We study the generalization behavior of Markov Logic Networks (MLNs) across relational structures of different sizes. Multiple works have noticed that MLNs learned on a given domain generalize poorly across domains of different sizes. This behavior emerges from a lack of internal consistency within an MLN when used across different domain sizes. In this paper, we quantify this inconsistency and bound it in terms of the variance of the MLN parameters. The parameter variance also bounds the KL divergence between an MLN's marginal distributions taken from different domain sizes. We use these bounds to show that maximizing the data log-likelihood while simultaneously minimizing the parameter variance corresponds to two natural notions of generalization across domain sizes. Our theoretical results apply to Exponential Random Graphs and other Markov network based relational models. Finally, we observe that solutions known to decrease the variance of the MLN parameters, like regularization and Domain-Size Aware MLNs, increase the internal consistency of the MLNs. We empirically verify our results on four different datasets, with different methods to control parameter variance, showing that controlling parameter variance leads to better generalization.

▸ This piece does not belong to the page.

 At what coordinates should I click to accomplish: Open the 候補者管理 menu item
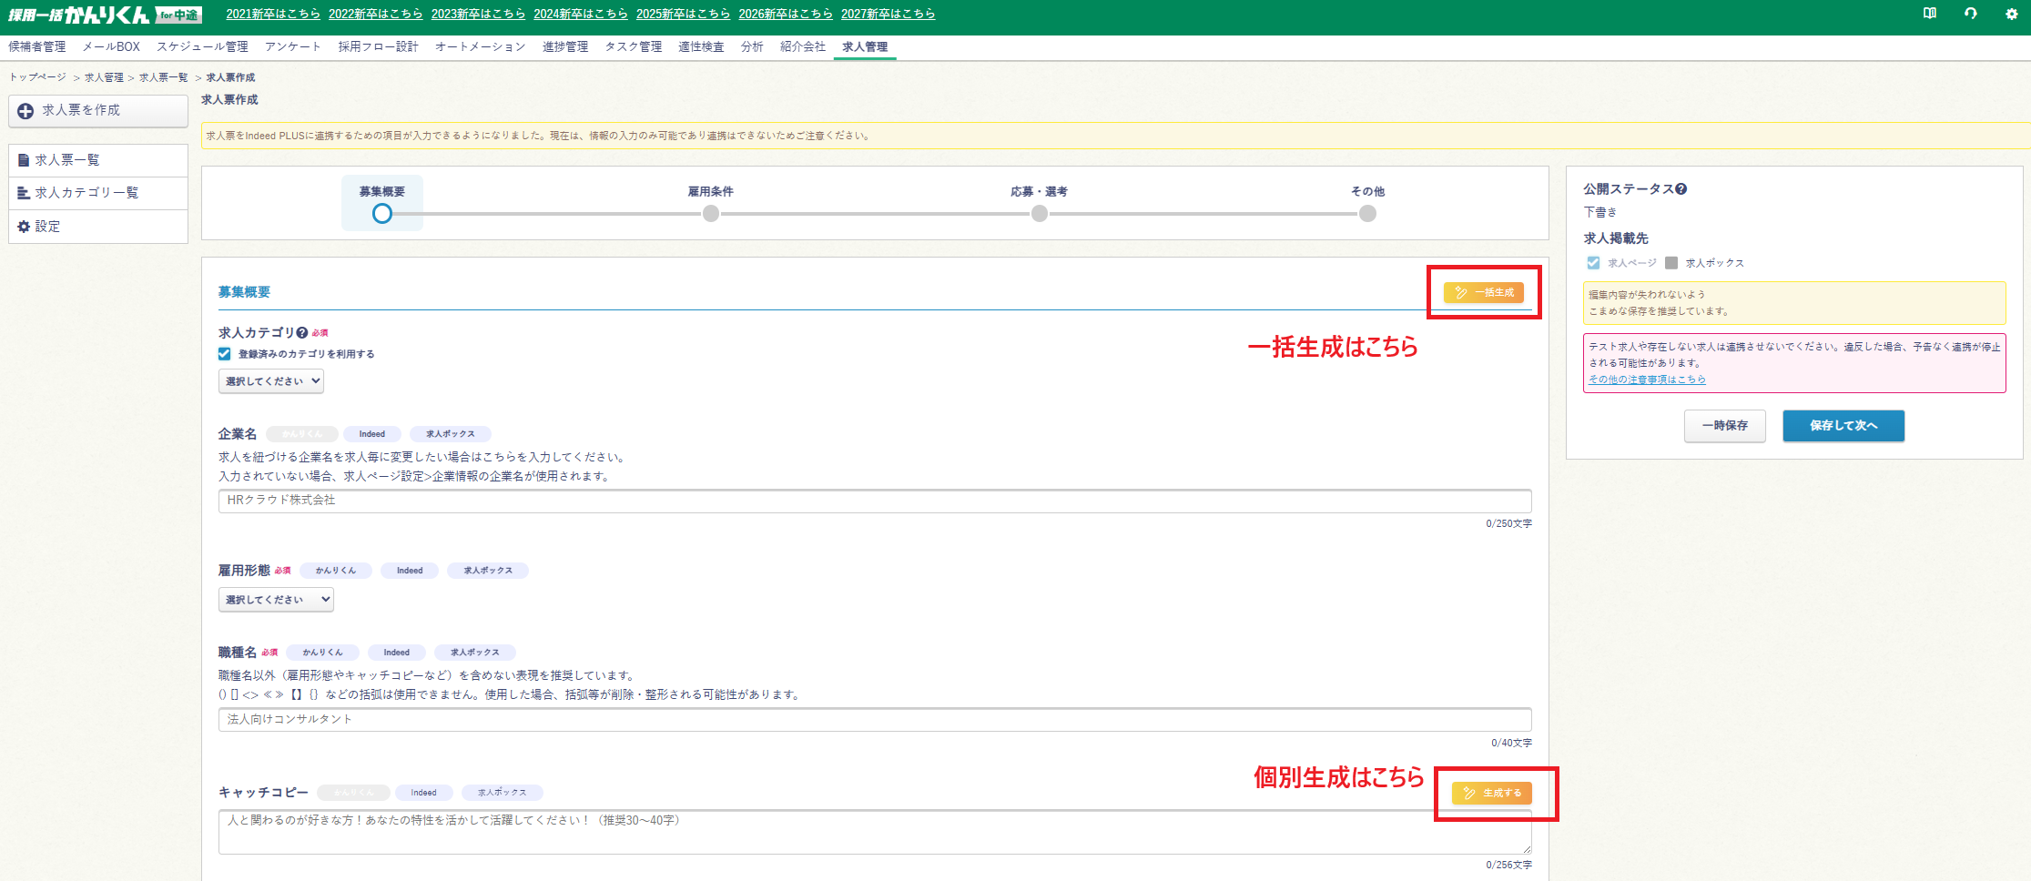37,46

翻译：我们研究了马尔可夫逻辑网络（MLNs）在不同规模关系结构上的泛化行为。多项研究注意到，在特定域上训练的MLNs难以在规模不同的域之间实现良好泛化。这种行为源于MLN在不同域规模下使用时缺乏内部一致性。本文量化了这种不一致性，并通过MLN参数方差对其进行界定。参数方差还能约束不同域规模下MLN边际分布之间的KL散度。我们利用这些界限证明，最大化数据对数似然同时最小化参数方差对应于两种自然的域规模泛化准则。本文的理论结果适用于指数随机图及其他基于马尔可夫网络的关系模型。最后，我们观察到，已知能降低MLN参数方差的解决方案（如正则化和域规模感知MLN）可增强MLN的内部一致性。我们通过四种不同数据集，采用不同控制参数方差的方法进行实证验证，结果表明控制参数方差能带来更好的泛化效果。